* _SHORT EXERCISE_
Write out, unchanged, the part of the records that opens with the line containing "Image resolution: width=821" and closes with the line containing "pyautogui.click(x=504, y=31)", including both of those lines.

* _ITEMS_
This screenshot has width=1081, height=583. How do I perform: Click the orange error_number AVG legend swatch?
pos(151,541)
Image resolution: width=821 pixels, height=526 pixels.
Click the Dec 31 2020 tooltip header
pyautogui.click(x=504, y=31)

...

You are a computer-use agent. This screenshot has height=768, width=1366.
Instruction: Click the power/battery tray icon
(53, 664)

* _RESPONSE TO THE TASK_
Image resolution: width=821 pixels, height=526 pixels.
Click the Dec 31 2020 tooltip header
pyautogui.click(x=504, y=31)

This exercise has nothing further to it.